» What is needed: Beginning with the line that contains "Click the chart snapshot icon left of 表示", retype the entries below exactly, ending with the line that contains "You are a computer-use". Leave out any pictures.

» Data supplied:
============================================================
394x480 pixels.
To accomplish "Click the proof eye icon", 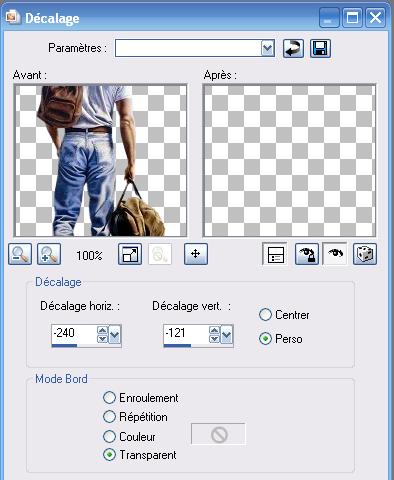I will (335, 254).
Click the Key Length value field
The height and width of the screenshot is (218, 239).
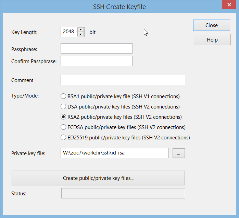tap(70, 32)
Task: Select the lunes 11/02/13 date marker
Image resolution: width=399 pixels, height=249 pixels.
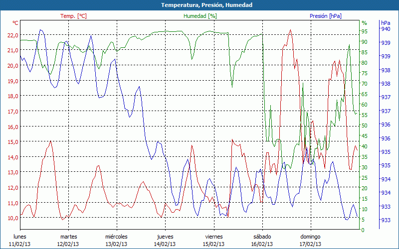Action: point(20,240)
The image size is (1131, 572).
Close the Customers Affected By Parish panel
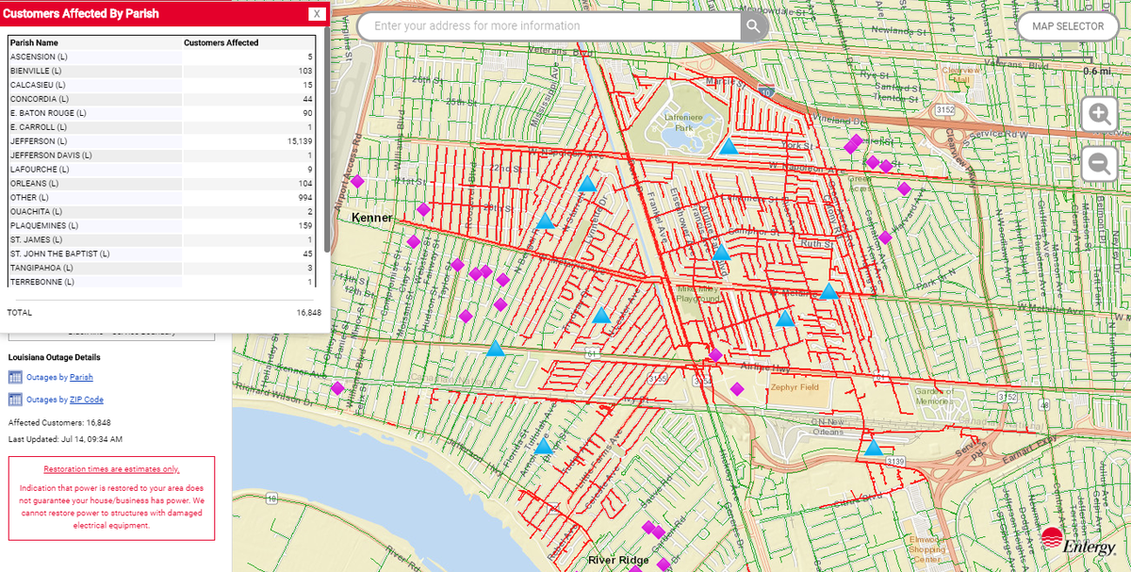coord(316,13)
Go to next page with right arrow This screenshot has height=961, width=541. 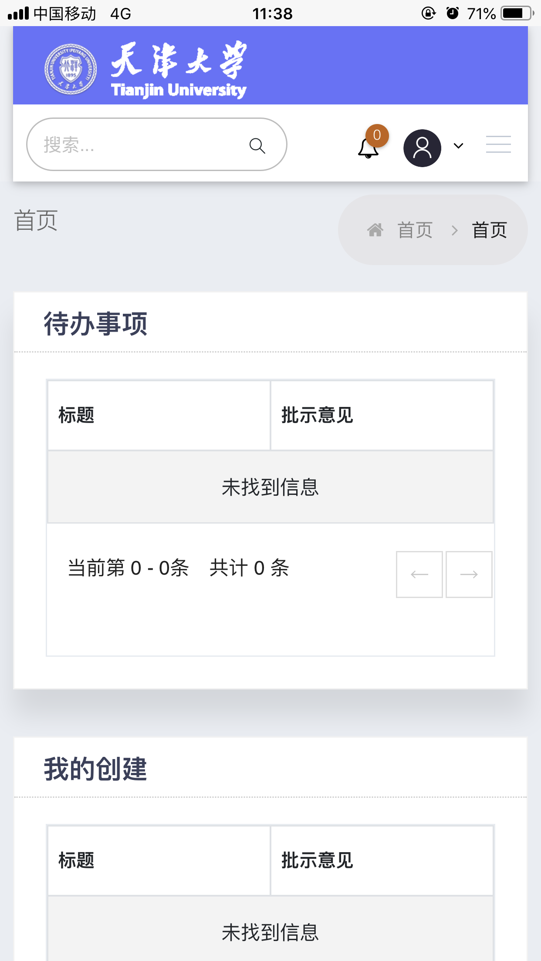tap(469, 575)
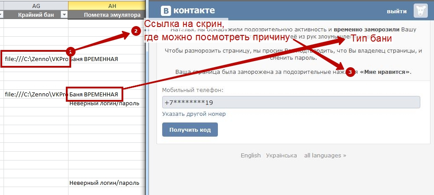Click the Указать другой номер link

pos(194,114)
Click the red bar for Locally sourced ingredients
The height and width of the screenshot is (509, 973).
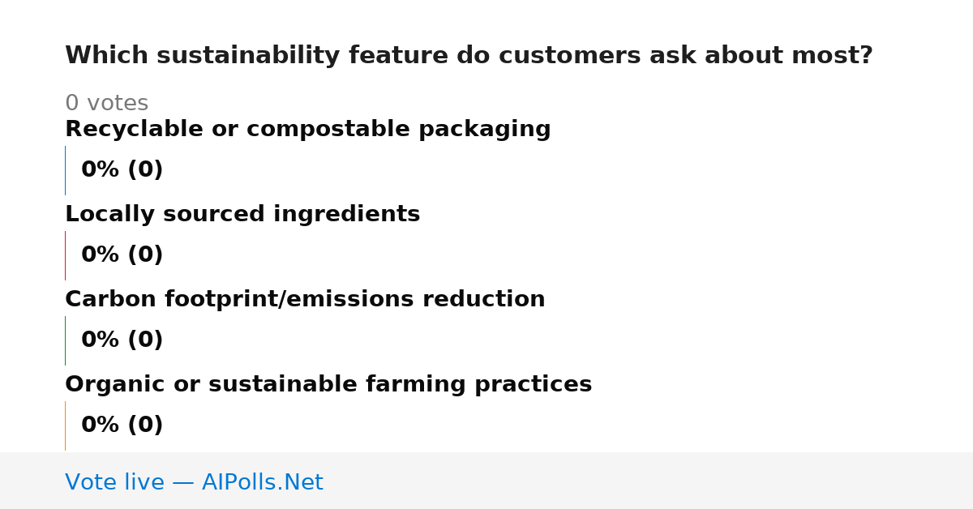(65, 255)
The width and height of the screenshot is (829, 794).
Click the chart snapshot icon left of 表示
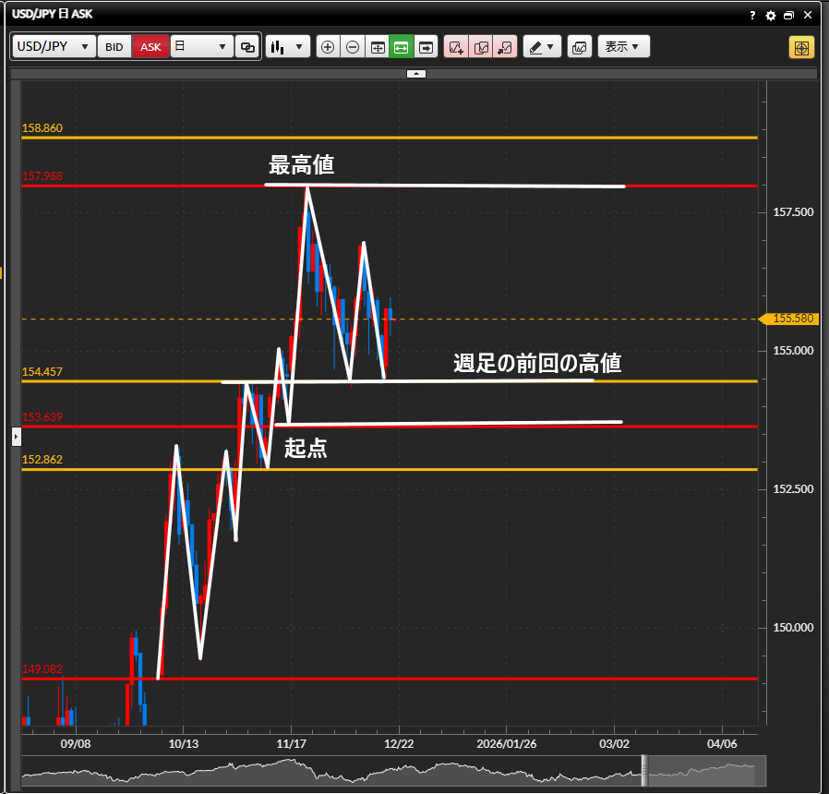pos(580,46)
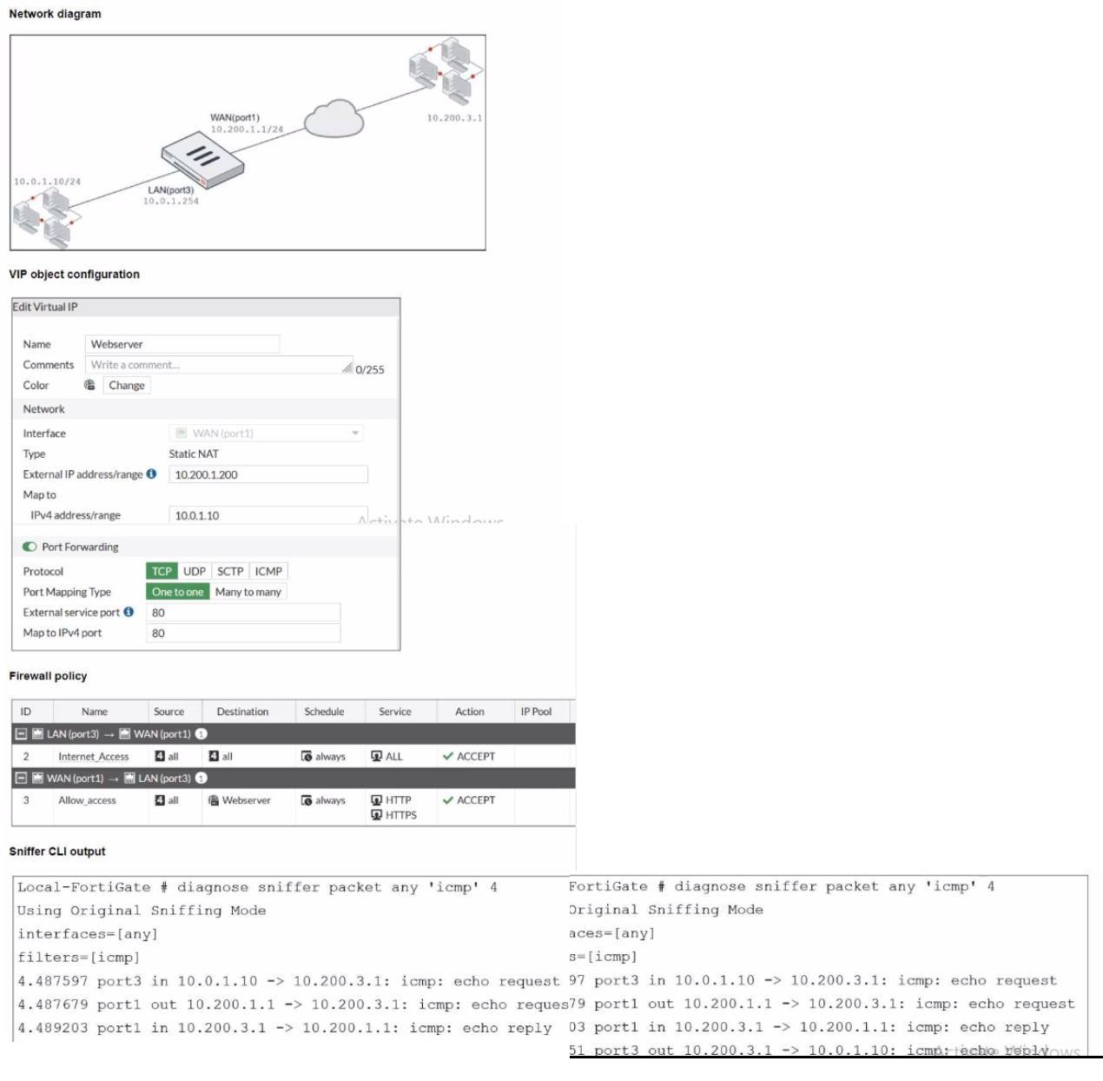Click the Service column header
This screenshot has height=1081, width=1103.
click(395, 711)
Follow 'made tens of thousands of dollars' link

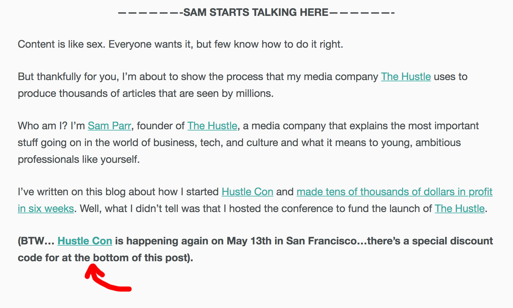click(395, 192)
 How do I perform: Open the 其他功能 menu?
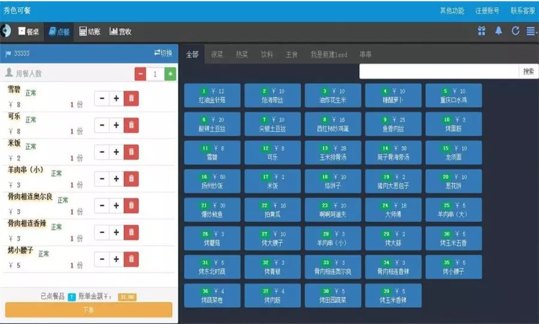point(452,11)
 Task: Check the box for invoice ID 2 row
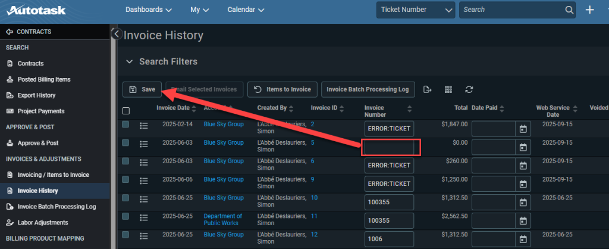click(x=125, y=125)
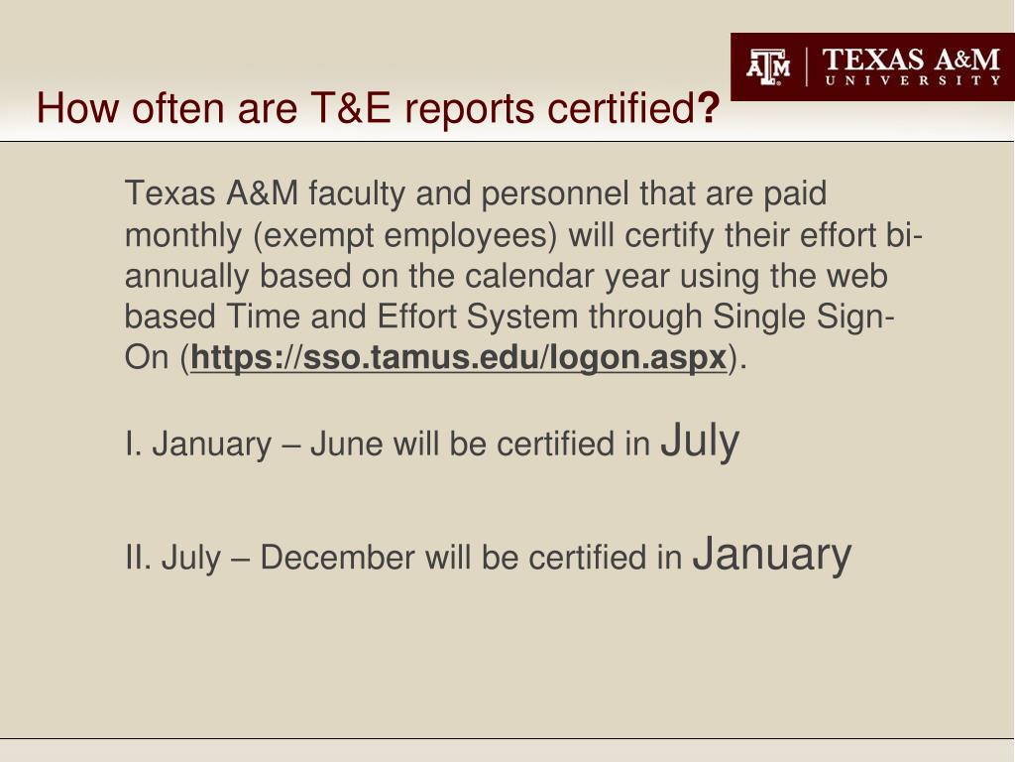Screen dimensions: 1015x762
Task: Click the roman numeral "II." marker
Action: 138,558
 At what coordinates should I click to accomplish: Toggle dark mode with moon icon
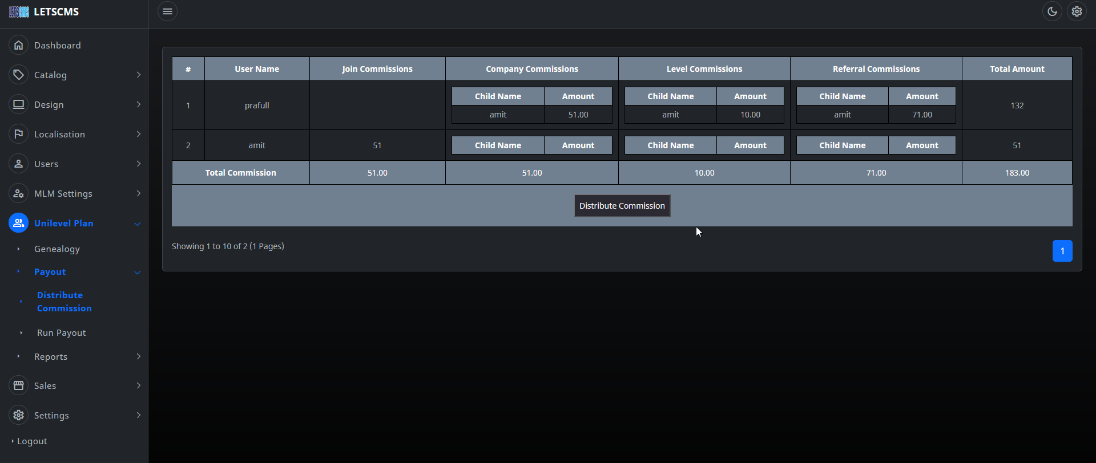1052,11
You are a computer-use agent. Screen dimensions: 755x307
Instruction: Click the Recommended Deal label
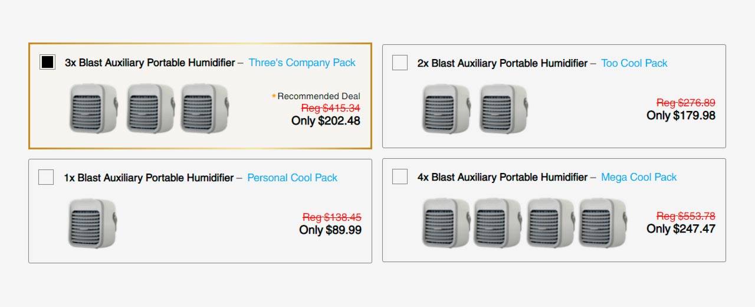coord(319,96)
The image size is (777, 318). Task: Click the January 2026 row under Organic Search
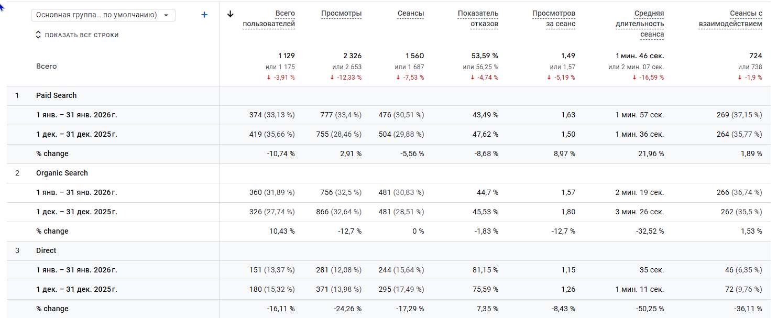[76, 192]
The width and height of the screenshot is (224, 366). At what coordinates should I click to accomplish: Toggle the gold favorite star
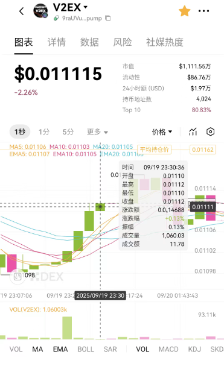[185, 11]
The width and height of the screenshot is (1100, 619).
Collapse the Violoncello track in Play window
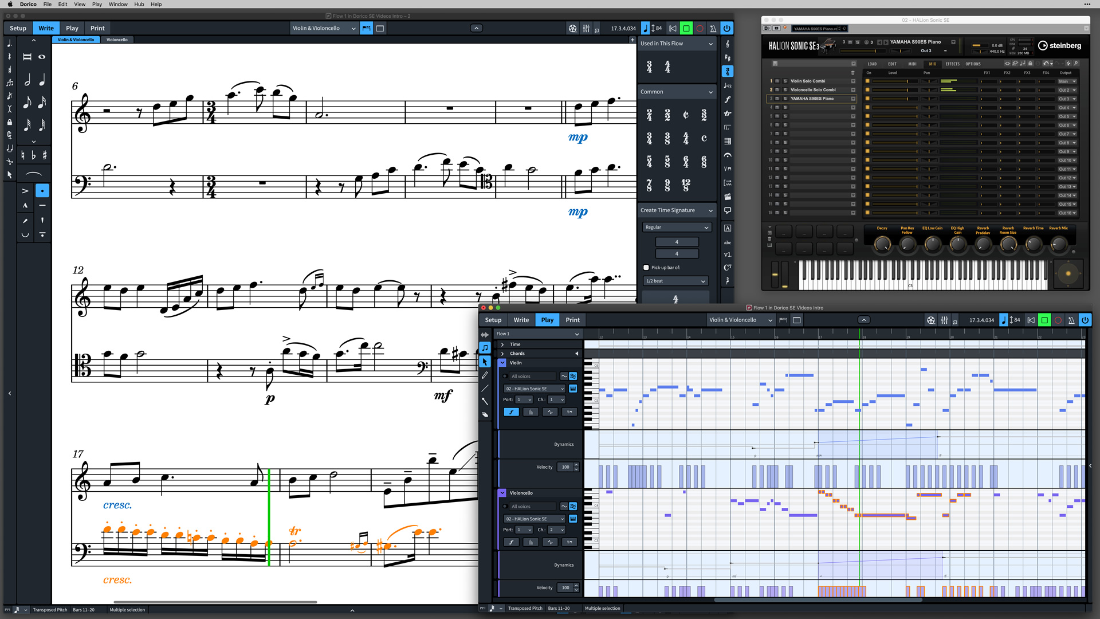pos(502,493)
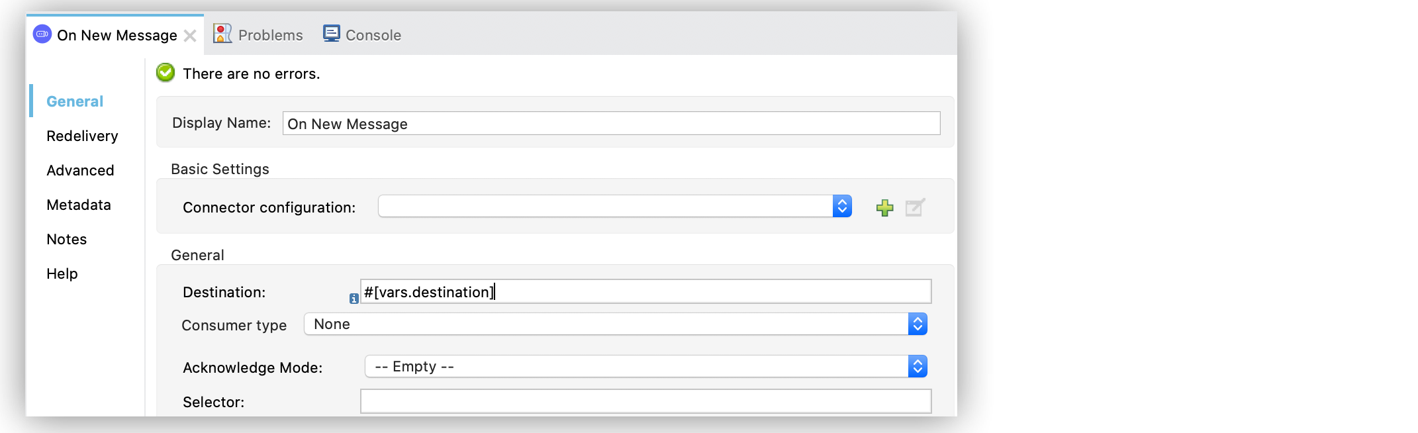This screenshot has width=1418, height=433.
Task: Close the On New Message tab
Action: click(x=190, y=36)
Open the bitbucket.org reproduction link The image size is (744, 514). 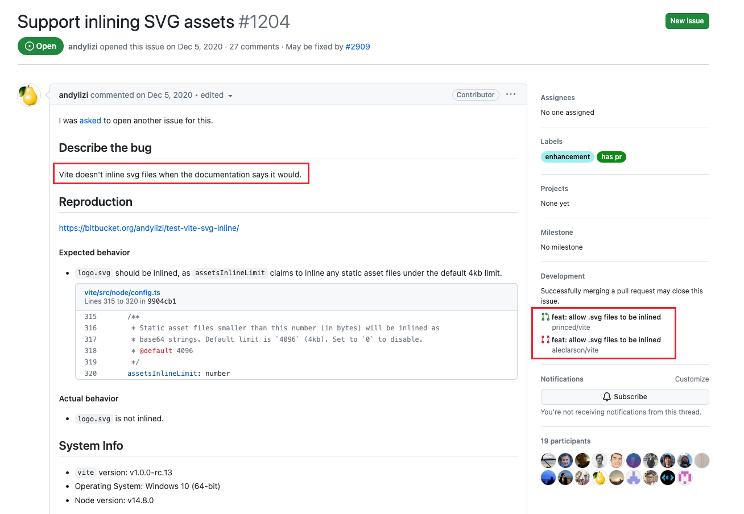coord(149,227)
============================================================
» Response box:
Click the chart snapshot icon left of 表示
pos(580,46)
Click the Service column header
This screenshot has height=1081, width=1103.
click(395, 711)
Follow 'made tens of thousands of dollars' link

click(395, 192)
 How do I perform: Open the 其他功能 menu?
point(452,11)
 Task: Check the box for invoice ID 2 row
click(x=125, y=125)
Screen dimensions: 1015x762
Task: Click the roman numeral "II." marker
Action: 138,558
 At what coordinates should I click to accomplish: Toggle dark mode with moon icon
1052,11
You are a computer-use agent. Screen dimensions: 755x307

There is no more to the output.